Il tessuto connettivo, in seguito all'intervento non più elastico ma fibroso, tende a frenare il ginocchio e a limitarne il movimento.

Il trattamento della cicatrice, pertanto, è finalizzato ad eliminare le tensioni fibrose, eliminare le aderenze sottocutanee e, per quanto possibile, ammorbidire non solo la cute ma anche la fascia muscolare sottostante che, al pari della cute, viene interessata dal taglio chirurgico.

A tale scopo l'Osteopatia possiede tecniche molto efficaci in grado di agire non solo in superficie ma anche e soprattutto in grado di agire in profondità effettuando correzioni molto stabili.

Le tecniche utilizzate sono molto leggere: la leggerezza, infatti, permette di raggiugere le parti profonde, per quanto questo aspetto possa sembrare paradossale.

Certamente non è possibile eliminare la cicatrice da un punto di vista anatomico ma è possibile detendere i tratti di tessuto connettivo soggetti ad adattamenti funzionali e ridurre di molto il livello tensivo della stessa cicatrice.

Casi reali

Riferisco il caso di una casalinga di 68 anni con protesi al ginocchio destro da circa un anno.

Questa Paziente, in sovrappeso, aveva alle spalle una lunga storia di problemi alle ginocchia, iniziata verso i trent'anni, dopo le gravidanze.

In effetti per molti anni il dolore alle ginocchia era rimasto in una fase stazionaria, cioè normalmente abbastanza sopportabile ad eccezione di alcuni periodi in cui si manifestava in maniera più acuta.

Negli ultimi anni, tuttavia, la situazione era cambiata rapidamente poiché il dolore era diventato molto più intenso e inoltre era presente quasi sempre, addirittura anche di notte.

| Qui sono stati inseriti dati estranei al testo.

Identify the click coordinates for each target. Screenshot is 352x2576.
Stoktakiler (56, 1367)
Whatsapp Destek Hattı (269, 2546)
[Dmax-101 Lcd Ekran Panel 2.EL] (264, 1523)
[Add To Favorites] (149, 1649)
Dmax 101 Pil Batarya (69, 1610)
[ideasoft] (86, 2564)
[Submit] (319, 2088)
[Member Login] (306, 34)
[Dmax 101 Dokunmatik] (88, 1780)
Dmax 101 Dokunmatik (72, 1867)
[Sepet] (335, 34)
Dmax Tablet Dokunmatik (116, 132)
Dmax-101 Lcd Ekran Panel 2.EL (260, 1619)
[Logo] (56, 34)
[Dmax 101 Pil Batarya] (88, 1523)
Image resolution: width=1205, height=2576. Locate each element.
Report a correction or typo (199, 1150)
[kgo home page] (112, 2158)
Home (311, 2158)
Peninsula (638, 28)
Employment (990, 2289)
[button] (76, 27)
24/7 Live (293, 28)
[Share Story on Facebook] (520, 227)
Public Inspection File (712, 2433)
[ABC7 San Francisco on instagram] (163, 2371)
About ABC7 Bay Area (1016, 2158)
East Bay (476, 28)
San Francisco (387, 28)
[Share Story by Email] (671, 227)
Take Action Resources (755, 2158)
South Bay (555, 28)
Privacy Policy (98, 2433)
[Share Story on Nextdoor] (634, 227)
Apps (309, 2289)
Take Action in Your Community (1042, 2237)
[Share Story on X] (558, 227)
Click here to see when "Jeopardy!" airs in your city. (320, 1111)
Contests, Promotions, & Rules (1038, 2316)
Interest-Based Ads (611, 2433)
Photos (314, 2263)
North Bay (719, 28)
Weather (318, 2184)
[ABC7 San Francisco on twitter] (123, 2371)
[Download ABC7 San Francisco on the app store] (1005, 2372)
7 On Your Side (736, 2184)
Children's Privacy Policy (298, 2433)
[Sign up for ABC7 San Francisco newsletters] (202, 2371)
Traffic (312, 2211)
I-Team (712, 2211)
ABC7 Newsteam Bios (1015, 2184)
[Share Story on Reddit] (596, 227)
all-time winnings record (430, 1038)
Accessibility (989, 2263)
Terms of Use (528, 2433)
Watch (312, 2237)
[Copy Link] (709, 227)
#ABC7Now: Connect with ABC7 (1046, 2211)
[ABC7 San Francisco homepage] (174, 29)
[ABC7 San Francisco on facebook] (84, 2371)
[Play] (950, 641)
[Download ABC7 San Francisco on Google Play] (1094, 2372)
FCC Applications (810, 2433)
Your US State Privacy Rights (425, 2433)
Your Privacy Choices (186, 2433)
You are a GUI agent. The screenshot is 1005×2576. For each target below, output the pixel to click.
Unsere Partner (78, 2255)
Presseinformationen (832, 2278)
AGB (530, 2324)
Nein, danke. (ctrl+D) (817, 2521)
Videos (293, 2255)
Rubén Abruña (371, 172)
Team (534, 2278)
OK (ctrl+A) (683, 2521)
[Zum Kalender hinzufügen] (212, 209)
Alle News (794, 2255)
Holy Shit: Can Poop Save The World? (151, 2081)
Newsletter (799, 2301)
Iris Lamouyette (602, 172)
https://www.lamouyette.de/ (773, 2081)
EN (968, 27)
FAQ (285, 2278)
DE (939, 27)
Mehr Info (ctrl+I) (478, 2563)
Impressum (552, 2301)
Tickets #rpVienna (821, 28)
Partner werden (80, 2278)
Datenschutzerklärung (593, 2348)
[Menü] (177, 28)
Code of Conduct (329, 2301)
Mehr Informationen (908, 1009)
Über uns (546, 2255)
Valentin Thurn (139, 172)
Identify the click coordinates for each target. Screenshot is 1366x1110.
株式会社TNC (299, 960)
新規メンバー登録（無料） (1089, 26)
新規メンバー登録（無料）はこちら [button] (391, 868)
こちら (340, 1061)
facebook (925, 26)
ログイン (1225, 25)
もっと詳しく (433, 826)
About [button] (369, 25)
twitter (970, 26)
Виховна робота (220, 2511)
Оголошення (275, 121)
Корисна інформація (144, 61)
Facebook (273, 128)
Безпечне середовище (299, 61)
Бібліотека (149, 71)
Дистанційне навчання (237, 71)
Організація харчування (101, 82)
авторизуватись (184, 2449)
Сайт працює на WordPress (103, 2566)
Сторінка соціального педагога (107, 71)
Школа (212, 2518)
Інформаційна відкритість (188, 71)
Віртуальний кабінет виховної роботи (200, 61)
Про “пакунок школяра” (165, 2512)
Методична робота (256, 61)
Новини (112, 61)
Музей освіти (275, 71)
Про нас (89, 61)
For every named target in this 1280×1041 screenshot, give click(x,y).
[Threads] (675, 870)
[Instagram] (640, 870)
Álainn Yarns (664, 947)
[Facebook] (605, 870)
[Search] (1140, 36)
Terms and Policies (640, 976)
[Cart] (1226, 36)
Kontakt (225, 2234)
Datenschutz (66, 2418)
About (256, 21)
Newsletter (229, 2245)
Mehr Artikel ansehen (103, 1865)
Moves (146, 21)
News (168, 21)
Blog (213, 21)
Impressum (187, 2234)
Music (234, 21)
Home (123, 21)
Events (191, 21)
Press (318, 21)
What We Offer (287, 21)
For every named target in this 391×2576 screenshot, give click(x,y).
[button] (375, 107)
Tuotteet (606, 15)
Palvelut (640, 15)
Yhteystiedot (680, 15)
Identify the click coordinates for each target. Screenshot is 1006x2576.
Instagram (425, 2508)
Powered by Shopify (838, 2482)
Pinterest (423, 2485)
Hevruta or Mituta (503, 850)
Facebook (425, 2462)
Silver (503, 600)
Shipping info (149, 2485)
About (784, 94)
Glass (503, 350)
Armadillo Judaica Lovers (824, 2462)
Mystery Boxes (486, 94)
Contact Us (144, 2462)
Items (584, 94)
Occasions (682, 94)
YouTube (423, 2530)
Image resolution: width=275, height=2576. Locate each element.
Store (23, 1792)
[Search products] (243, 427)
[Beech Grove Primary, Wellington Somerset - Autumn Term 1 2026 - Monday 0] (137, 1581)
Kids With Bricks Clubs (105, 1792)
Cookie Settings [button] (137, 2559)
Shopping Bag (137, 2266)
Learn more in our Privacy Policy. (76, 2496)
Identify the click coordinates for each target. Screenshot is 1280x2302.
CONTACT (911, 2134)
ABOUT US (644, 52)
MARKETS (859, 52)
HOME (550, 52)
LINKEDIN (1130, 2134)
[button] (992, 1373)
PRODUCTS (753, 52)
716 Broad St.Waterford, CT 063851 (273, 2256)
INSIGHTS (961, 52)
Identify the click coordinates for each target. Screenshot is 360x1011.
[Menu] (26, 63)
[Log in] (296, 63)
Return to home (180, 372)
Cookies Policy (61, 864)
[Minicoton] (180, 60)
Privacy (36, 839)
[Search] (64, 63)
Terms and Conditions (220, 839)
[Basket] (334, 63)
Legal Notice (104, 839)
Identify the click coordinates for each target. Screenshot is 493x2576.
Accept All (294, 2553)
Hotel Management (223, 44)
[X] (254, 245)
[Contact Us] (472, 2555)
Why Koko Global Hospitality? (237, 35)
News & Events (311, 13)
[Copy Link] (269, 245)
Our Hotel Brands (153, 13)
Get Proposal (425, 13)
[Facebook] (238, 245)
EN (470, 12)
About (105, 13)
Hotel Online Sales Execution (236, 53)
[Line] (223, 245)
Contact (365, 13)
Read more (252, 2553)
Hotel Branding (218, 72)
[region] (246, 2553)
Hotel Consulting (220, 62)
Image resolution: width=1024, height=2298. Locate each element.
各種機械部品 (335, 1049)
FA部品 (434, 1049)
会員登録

Al dolore notturno si aggiungevano i problemi diurni, nel senso che la Paziente aveva difficoltà a scendere le scale al punto che, senza un passamano, era quasi impossibilitata.

Le terapie ordinarie non erano più sufficienti per cui la Paziente era arrivata all'intervento di protesi: il chirurgo aveva operato il ginocchio destro, maggiormente compromesso, ma la Paziente era stata messa in lista di attesa anche per il sinistro.

Il problema è che il dolore al ginocchio continuava a persistere anche dopo l'intervento e questo anche a distanza di mesi. Inoltre la flessione era molto limitata e, nonostante la riabilitazione fisioterapica, continuava a essere molto ridotta.

Questa situazione aveva mandato la Paziente in crisi poiché, non avendo più a disposizione altre opzioni terapeutiche, si vedeva avviata verso una grave perdita di autonomia. Inoltre cominciava a nutrire dubbi sulla possibilità di intervenire anche sull'altro ginocchio.

Questa Paziente è arrivata quindi all'Osteopatia in condizioni disperate e totalmente sfiduciata.

La Paziente all'esame osteopatico era completamente scompensata: il bacino presentava un marcato adattamento in torsione e l'osso sacro era completamente irrigidito da una tensione craniale.

La muscolatura dell'arto inferiore, era pesantemente deficitaria ma, nonostante questo, presentava anche zone di contrattura molto marcate.

Ma soprattutto gli adattamenti erano presenti da anni e quindi erano molto strutturati e resistenti alla correzione.

Su questa Paziente è stato quindi necessario sviluppare un piano di intervento distribuito in cinque sedute in due mesi.

Al termine del ciclo però la situazione è cambiata.

Per quanto riguarda il ginocchio operato, il dolore si è molto ridotto e di notte addirittura scomparso: continuava a persistere nelle scale in discesa ma in maniera sensibilmente minore. Inoltre è stato guadagnato qualche grado in flessione, per quanto, a causa del gonfiore degli arti inferiori, la flessione del ginocchio era comunque limitata.

Il ginocchio non operato ha avuto analoghi benefici, anzi anche maggiori dal momento che la situazione di partenza era meno compromessa.

Certamente la Paziente non ha riacquisito una piena funzionalità a livello delle ginocchia, in particolare per quanto riguarda il ginocchio destro, nel senso che comunque il dolore non è del tutto scomparso e la funzionalità in parte è rimasta deficitaria.

In ogni caso, considerando la situazione di partenza, i vantaggi ottenuti con l'Osteopatia sono stati sensibili e persistenti.